▶ _What needs to be done_: Format every line of the rows below as a JSON list of strings, with one string per line, omitting blank lines.

Entries for locating text and elements:
begin

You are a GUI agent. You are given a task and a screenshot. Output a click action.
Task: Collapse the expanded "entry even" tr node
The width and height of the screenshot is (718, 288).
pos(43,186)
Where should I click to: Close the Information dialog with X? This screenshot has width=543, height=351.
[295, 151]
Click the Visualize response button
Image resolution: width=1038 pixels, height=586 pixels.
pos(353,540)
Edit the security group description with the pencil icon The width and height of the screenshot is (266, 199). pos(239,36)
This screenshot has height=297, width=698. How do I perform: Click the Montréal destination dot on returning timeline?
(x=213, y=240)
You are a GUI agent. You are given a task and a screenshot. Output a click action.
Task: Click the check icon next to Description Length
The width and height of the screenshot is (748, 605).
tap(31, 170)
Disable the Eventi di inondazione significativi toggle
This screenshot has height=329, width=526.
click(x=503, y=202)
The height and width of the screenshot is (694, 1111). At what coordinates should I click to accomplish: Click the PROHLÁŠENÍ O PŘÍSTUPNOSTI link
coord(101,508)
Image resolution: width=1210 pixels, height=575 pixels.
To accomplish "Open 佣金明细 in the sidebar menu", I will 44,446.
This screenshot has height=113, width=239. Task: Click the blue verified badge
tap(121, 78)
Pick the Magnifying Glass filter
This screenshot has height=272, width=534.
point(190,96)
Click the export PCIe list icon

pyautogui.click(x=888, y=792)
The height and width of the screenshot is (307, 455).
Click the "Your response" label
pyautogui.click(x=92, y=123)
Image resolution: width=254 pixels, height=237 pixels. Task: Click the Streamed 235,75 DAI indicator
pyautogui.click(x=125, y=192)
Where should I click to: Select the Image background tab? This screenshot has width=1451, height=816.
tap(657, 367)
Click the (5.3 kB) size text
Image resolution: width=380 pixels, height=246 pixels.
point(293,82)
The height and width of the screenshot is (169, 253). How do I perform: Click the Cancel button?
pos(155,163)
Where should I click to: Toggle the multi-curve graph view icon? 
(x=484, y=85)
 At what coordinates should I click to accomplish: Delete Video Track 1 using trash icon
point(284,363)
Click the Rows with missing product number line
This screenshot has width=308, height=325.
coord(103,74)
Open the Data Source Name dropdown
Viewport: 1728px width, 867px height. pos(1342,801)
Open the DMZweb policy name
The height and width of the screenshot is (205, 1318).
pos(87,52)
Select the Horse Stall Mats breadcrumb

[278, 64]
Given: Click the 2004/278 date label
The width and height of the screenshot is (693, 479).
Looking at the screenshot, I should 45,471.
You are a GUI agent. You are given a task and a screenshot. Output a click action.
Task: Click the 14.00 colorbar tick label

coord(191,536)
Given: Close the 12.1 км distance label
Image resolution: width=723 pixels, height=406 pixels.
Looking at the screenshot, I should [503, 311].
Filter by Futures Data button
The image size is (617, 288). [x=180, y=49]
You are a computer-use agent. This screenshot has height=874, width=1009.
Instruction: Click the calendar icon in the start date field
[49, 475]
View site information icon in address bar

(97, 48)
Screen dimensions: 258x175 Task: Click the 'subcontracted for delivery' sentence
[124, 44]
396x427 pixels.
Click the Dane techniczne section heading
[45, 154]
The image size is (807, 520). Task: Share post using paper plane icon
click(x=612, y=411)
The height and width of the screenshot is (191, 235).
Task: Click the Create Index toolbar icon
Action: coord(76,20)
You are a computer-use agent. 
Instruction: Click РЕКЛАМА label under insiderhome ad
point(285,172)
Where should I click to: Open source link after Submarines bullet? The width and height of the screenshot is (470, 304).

end

▶ _Output below_:
[
  "You are a GUI agent. You are given a task and a screenshot. Output a click action.",
  "Task: Collapse the expanded \"entry even\" tr node",
  "The width and height of the screenshot is (718, 288).",
  "pos(43,186)",
  "Where should I click to: Close the Information dialog with X? This screenshot has width=543, height=351.",
  "[295, 151]",
  "Click the Visualize response button",
  "Image resolution: width=1038 pixels, height=586 pixels.",
  "pos(353,540)",
  "Edit the security group description with the pencil icon The width and height of the screenshot is (266, 199). pos(239,36)",
  "This screenshot has height=297, width=698. How do I perform: Click the Montréal destination dot on returning timeline?",
  "(x=213, y=240)",
  "You are a GUI agent. You are given a task and a screenshot. Output a click action.",
  "Task: Click the check icon next to Description Length",
  "The width and height of the screenshot is (748, 605).",
  "tap(31, 170)",
  "Disable the Eventi di inondazione significativi toggle",
  "This screenshot has height=329, width=526.",
  "click(x=503, y=202)",
  "The height and width of the screenshot is (694, 1111). At what coordinates should I click to accomplish: Click the PROHLÁŠENÍ O PŘÍSTUPNOSTI link",
  "coord(101,508)",
  "Image resolution: width=1210 pixels, height=575 pixels.",
  "To accomplish \"Open 佣金明细 in the sidebar menu\", I will 44,446.",
  "This screenshot has height=113, width=239. Task: Click the blue verified badge",
  "tap(121, 78)",
  "Pick the Magnifying Glass filter",
  "This screenshot has height=272, width=534.",
  "point(190,96)",
  "Click the export PCIe list icon",
  "pyautogui.click(x=888, y=792)",
  "The height and width of the screenshot is (307, 455).",
  "Click the \"Your response\" label",
  "pyautogui.click(x=92, y=123)",
  "Image resolution: width=254 pixels, height=237 pixels. Task: Click the Streamed 235,75 DAI indicator",
  "pyautogui.click(x=125, y=192)",
  "Where should I click to: Select the Image background tab? This screenshot has width=1451, height=816.",
  "tap(657, 367)",
  "Click the (5.3 kB) size text",
  "Image resolution: width=380 pixels, height=246 pixels.",
  "point(293,82)",
  "The height and width of the screenshot is (169, 253). How do I perform: Click the Cancel button?",
  "pos(155,163)",
  "Where should I click to: Toggle the multi-curve graph view icon? ",
  "(x=484, y=85)",
  " At what coordinates should I click to accomplish: Delete Video Track 1 using trash icon",
  "point(284,363)",
  "Click the Rows with missing product number line",
  "This screenshot has width=308, height=325.",
  "coord(103,74)",
  "Open the Data Source Name dropdown",
  "Viewport: 1728px width, 867px height. pos(1342,801)",
  "Open the DMZweb policy name",
  "The height and width of the screenshot is (205, 1318).",
  "pos(87,52)",
  "Select the Horse Stall Mats breadcrumb",
  "[278, 64]",
  "Given: Click the 2004/278 date label",
  "The width and height of the screenshot is (693, 479).",
  "Looking at the screenshot, I should 45,471.",
  "You are a GUI agent. You are given a task and a screenshot. Output a click action.",
  "Task: Click the 14.00 colorbar tick label",
  "coord(191,536)",
  "Given: Close the 12.1 км distance label",
  "Image resolution: width=723 pixels, height=406 pixels.",
  "Looking at the screenshot, I should [503, 311].",
  "Filter by Futures Data button",
  "The image size is (617, 288). [x=180, y=49]",
  "You are a computer-use agent. This screenshot has height=874, width=1009.",
  "Instruction: Click the calendar icon in the start date field",
  "[49, 475]",
  "View site information icon in address bar",
  "(97, 48)",
  "Screen dimensions: 258x175 Task: Click the 'subcontracted for delivery' sentence",
  "[124, 44]",
  "396x427 pixels.",
  "Click the Dane techniczne section heading",
  "[45, 154]",
  "The image size is (807, 520). Task: Share post using paper plane icon",
  "click(x=612, y=411)",
  "The height and width of the screenshot is (191, 235).",
  "Task: Click the Create Index toolbar icon",
  "Action: coord(76,20)",
  "You are a computer-use agent. ",
  "Instruction: Click РЕКЛАМА label under insiderhome ad",
  "point(285,172)",
  "Where should I click to: Open source link after Submarines bullet? The width and height of the screenshot is (470, 304)."
]